BEIJING (Reuters) – China summoned the acting top U.S. diplomat in Beijing on Tuesday to protest U.S. sanctions on Chinese officials over Hong Kong, and vowed to take “reciprocal” retaliation.
The United States on Monday imposed financial sanctions and a travel ban on 14 Chinese officials over their role in adopting a national security law for Hong Kong and Beijing’s disqualification last month of elected opposition legislators in Hong Kong.
This is likely the first time that all 14 vice chairpersons of China’s lawmaking body, the National People’s Congress, have come under U.S. sanctions.
The sanctions came just after China’s top diplomat Wang Yi urged the United States to maintain dialogue at all levels and encourage exchanges between legislators and other groupings of people.
China criticized the sanctions.
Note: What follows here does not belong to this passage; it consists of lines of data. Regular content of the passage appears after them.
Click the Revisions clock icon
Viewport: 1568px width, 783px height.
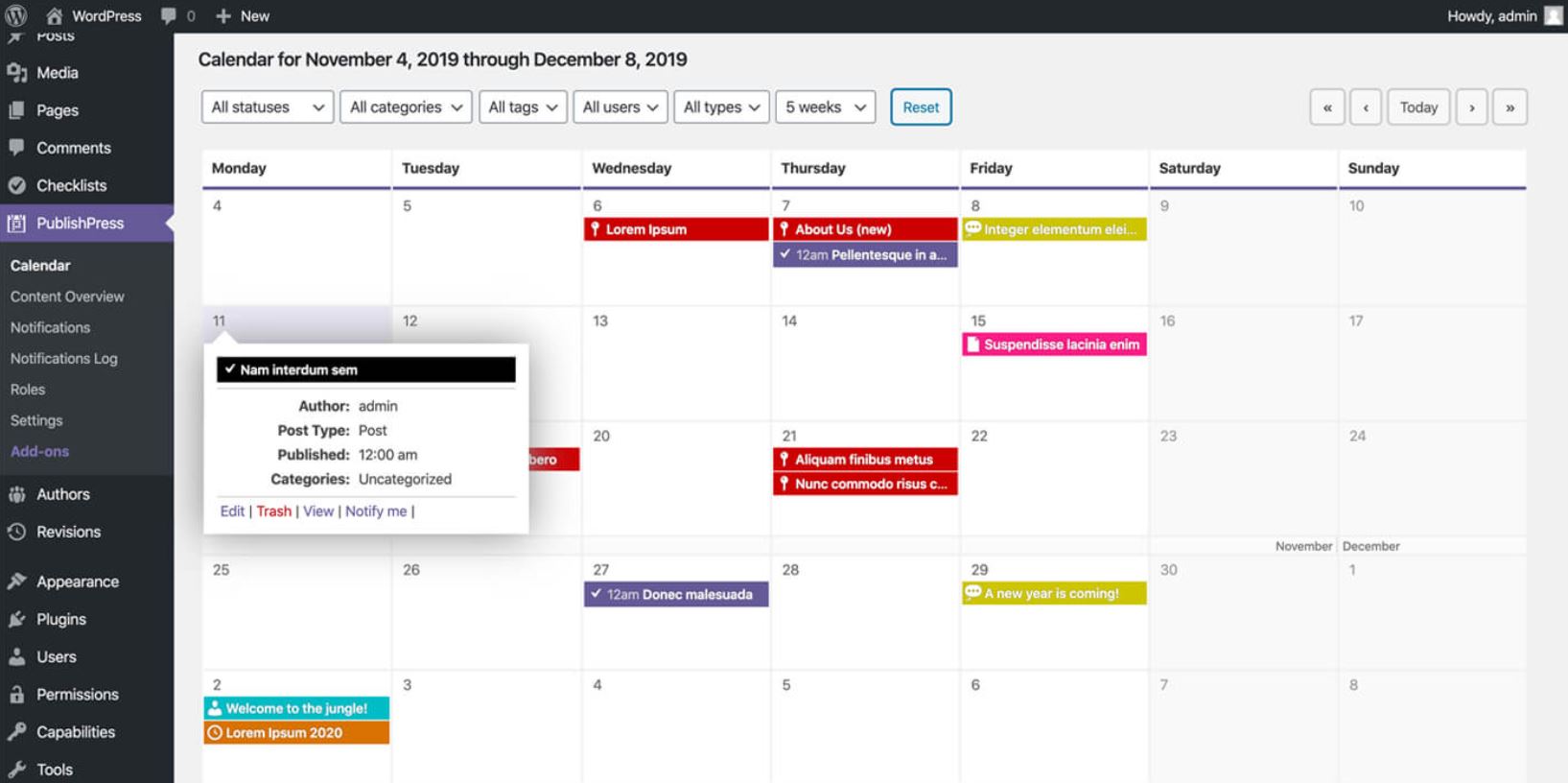click(x=16, y=532)
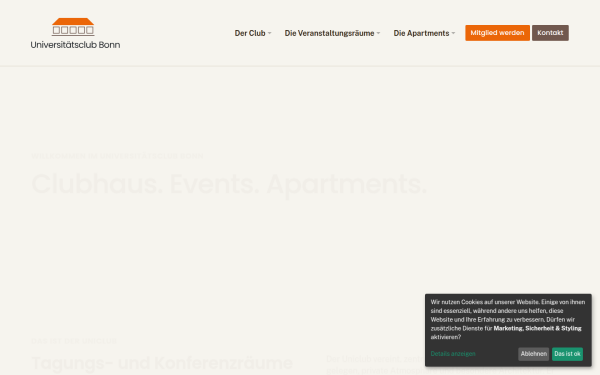Viewport: 600px width, 375px height.
Task: Click the Willkommen im Universitätsclub Bonn tagline
Action: tap(117, 156)
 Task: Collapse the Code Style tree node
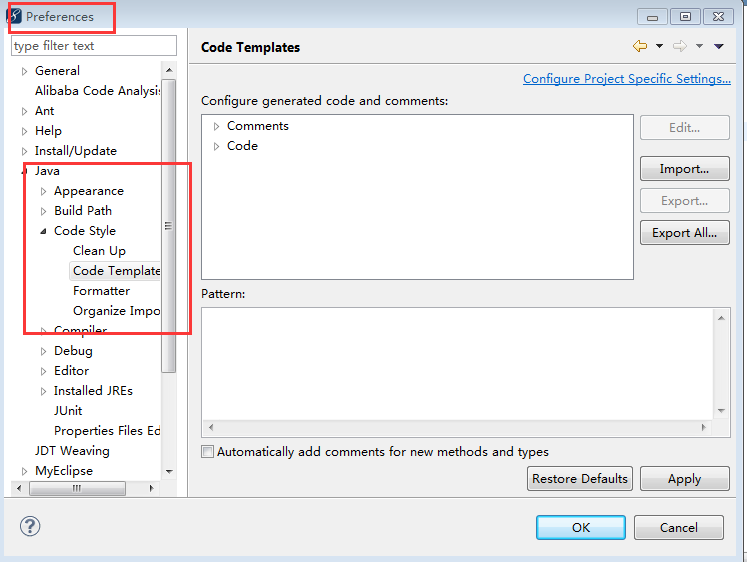(x=43, y=231)
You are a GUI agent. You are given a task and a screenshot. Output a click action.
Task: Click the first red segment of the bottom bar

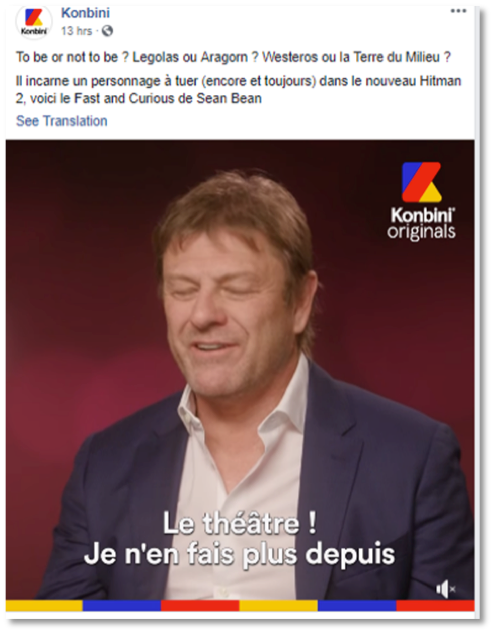pos(200,606)
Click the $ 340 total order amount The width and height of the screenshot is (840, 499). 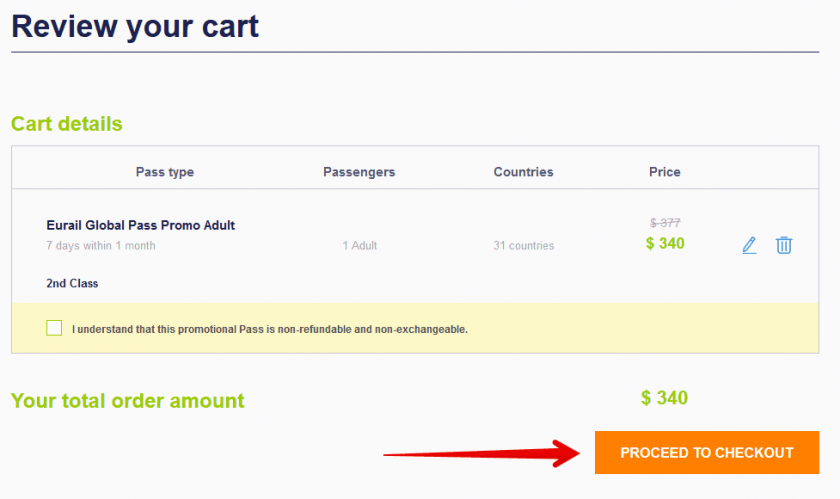pyautogui.click(x=664, y=398)
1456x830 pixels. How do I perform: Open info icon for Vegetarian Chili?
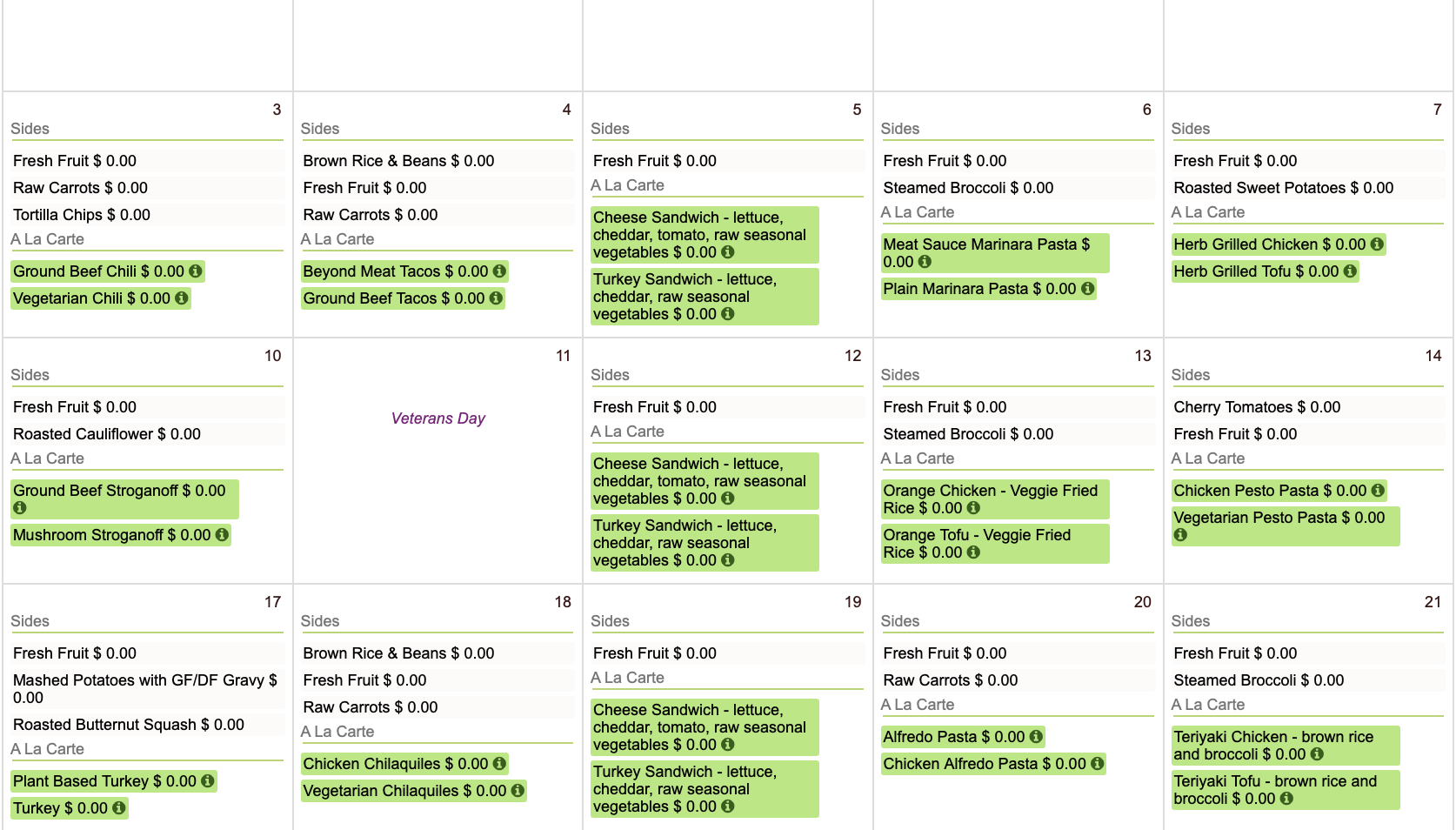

Its foreign ministry said on its website on Tuesday that Chinese vice foreign minister Zheng Zeguang had summoned the acting representative in the U.S. embassy to express “solemn protest and strong condemnation”.
In a statement on its website, the U.S. embassy said its Chargé d’Affaires Robert Forden told Zheng that Beijing has used the law repeatedly to suppress freedom of expression and assembly in Hong Kong and to arrest Hong Kong residents who have peacefully raised their concerns over Beijing’s oppressive policies.
Zheng threatened “reciprocal” retaliation from China.
“U.S. barbaric actions will only invoke the intense anger of the Chinese people against anti-China forces in the United States and cause 1.4 billion Chinese people, including our compatriots in Hong Kong, to fully recognise the U.S. devious intentions and strengthen the resolve of the Chinese government in implementing the Hong Kong National Security Law,” he said.
Earlier on Tuesday, China’s Hong Kong and Macau Affairs Office and Chinese foreign ministry’s office of the commissioner to Hong Kong issued separate condemnations of the U.S. sanctions.